> What is required
Output exactly what appears from the line containing "Viewport: 724px width, 1568px height." to the end of the data below, and nothing more.

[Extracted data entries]

::::::::::

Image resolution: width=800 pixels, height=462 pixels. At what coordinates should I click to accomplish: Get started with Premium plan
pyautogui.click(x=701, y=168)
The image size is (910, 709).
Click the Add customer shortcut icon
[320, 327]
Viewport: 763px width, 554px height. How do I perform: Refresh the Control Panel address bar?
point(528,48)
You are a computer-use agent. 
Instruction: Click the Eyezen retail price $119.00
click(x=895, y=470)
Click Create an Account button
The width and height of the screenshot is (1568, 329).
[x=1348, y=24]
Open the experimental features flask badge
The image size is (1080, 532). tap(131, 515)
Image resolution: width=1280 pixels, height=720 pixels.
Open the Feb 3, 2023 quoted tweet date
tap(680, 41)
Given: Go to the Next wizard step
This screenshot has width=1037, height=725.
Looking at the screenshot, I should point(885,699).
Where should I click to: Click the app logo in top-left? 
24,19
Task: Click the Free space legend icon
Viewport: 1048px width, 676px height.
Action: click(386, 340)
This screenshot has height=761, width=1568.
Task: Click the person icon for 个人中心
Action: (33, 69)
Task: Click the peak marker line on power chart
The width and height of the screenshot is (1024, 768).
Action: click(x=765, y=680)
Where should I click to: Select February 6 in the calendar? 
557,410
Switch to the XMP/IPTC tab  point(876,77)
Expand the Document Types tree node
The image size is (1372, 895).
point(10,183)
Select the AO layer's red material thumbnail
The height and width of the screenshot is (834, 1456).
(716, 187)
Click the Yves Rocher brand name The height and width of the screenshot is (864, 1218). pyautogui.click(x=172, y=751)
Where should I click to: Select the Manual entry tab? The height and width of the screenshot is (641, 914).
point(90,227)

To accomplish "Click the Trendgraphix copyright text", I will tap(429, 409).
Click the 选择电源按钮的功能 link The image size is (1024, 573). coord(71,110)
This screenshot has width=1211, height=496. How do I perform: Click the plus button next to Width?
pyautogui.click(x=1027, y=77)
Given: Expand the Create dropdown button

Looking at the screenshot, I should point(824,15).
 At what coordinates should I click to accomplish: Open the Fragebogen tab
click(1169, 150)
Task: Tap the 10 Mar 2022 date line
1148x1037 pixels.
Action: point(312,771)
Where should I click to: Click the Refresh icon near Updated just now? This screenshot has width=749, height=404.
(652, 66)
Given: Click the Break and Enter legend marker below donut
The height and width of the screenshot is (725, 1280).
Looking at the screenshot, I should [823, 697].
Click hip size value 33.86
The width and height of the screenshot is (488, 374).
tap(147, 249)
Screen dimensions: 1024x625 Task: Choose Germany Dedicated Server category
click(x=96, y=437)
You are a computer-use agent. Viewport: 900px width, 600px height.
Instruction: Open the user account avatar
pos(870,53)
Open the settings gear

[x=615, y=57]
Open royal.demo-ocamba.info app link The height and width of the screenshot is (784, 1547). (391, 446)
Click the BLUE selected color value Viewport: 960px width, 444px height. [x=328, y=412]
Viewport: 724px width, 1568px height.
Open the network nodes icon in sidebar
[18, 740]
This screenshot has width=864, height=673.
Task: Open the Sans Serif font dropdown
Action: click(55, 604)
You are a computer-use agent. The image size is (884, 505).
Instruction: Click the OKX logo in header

::::::::::

> Solution to this task
Viewport: 724px width, 1568px height.
Open the network nodes icon in sidebar
[18, 740]
This screenshot has width=864, height=673.
Task: Open the Sans Serif font dropdown
Action: click(55, 604)
You are a computer-use agent. The image size is (884, 505).
Instruction: Click the OKX logo in header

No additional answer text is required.